De tuin is bedekt onder een laag witte sneeuw. De kleine en grote vogels vliegen aan- en af naar het extra voedsel dat voor hen aan de bomen hangt. Een doorgesneden appel, een vetbol, wat extra zaad in een bakje. Met hun opgezet pluimenpakje trotseren ze de ijzige koude. Tortelduiven, bosduiven, meesjes, roodborstjes, huismussen, heggemussen, een nieuwsgierige vink, een lijster en een paar merels wisselen om beurt. De opportunisten pikken de kruimels op die op de grond zijn gevallen. De ekster graaft in de sneeuw naar verborgen schatten. Ze zijn vinnig en levendig. Het ontbreekt hen niet aan energie ondanks de gure omstandigheden. Naast me ligt een oude kater te ronken, hij loopt op zijn laatste benen. Zijn vacht is dof en hij loopt traag en met moeite. Soms denk ik dat zijn poten pijn doen, zoals de mijne als ik te lang in de zetel lig. Hij slaapt teveel en lijdt aan diabetes. Hij is verkouden en niest regelmatig. Alsof een huisdier de kwalen van een mens kan krijgen. Onze dagen tikken traag voorbij, wachtend op, ja op wat?

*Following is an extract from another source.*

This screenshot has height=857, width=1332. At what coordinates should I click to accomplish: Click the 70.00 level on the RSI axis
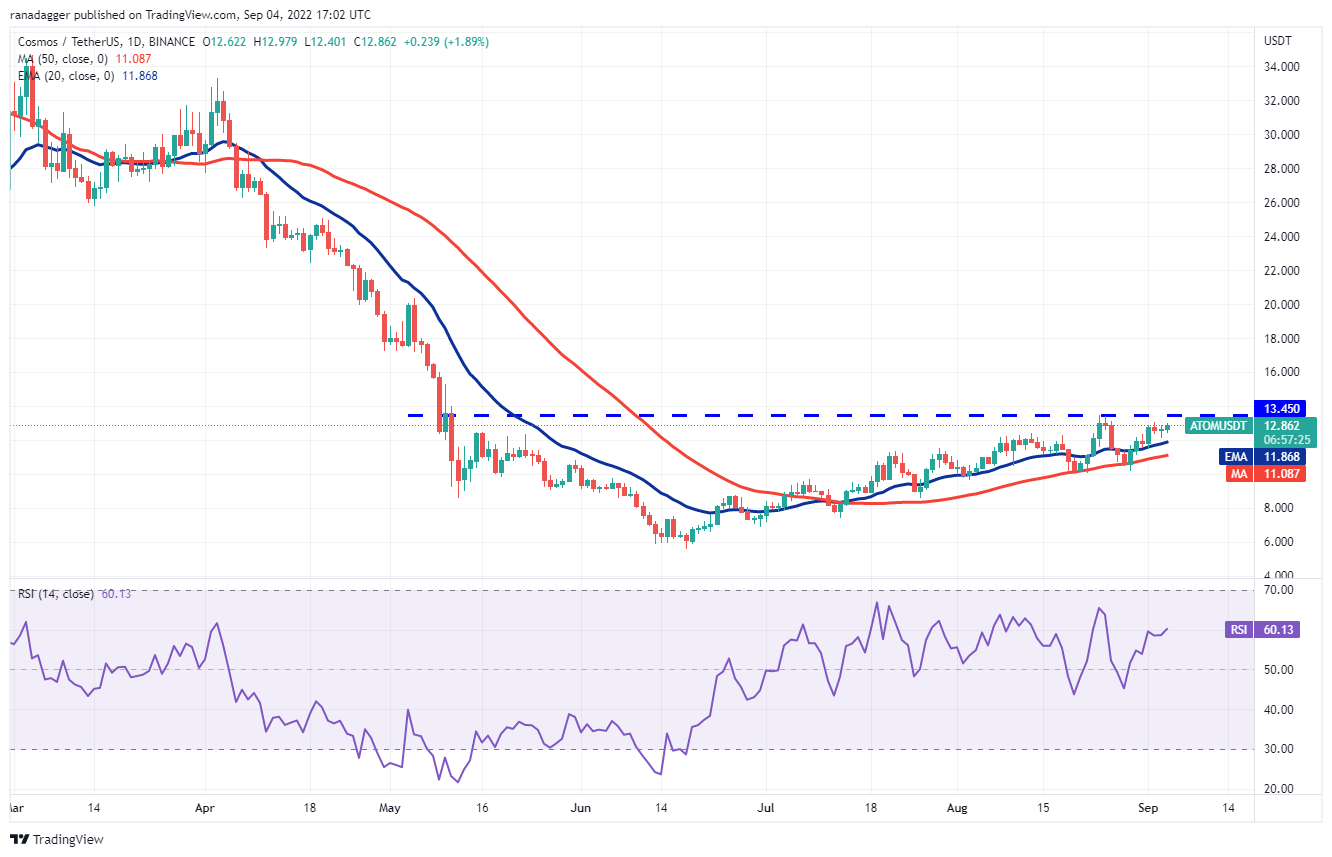[1279, 590]
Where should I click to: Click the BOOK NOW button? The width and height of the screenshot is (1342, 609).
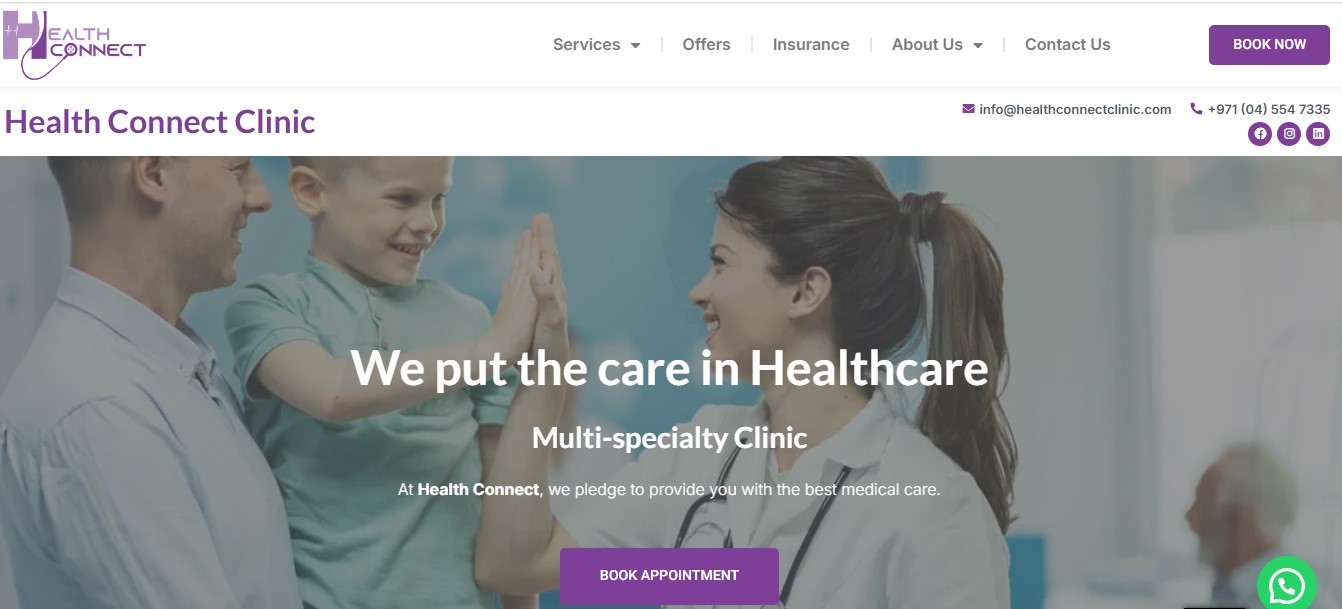click(1269, 45)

Een jaar geleden zou ik nog volmondig genezing hebben geroepen maar de realiteit heeft de hoop gewurgd. Ik heb het opgegegeven. Dokters nemen geen verantwoordelijkheid voor chronisch zieken. Het systeem laat dit niet toe. Ze hebben het zelf gecreëerd. En elkeen is er slachtoffer van. Morgen bent u het misschien want ziek worden kan iedereen. Er zijn veel goede en uitstekende gezondheidsspecialisten. Het duurt jaren zware studies vooraleer je het bordje van arts aan de voorgevel mag hangen en een witte jas mag dragen. In landen met de meest moderne gezondheidszorg kunnen ze gezichtstransplantaties uitvoeren en geplette benen redden. Kromme neuzen kunnen worden rechtgezet en nieuw vel wordt gekweekt voor de zwaar verbranden. Dagelijks gebeuren er hartoperaties en worden er gebroken heupen gerepareerd. Onze ziekenhuizen zijn uitgerust met hoogtechnologische apparaten die vaak al de prijs van een dure auto kosten. Met de regelmaat van de klok komen nieuwe medicijnen uit. Dagelijks worden we overstelpt met de publicatie van onderzoeken in alle domeinen. Een specialist die ernstig genomen wil worden, moet bewijzen op tafel kunnen leggen.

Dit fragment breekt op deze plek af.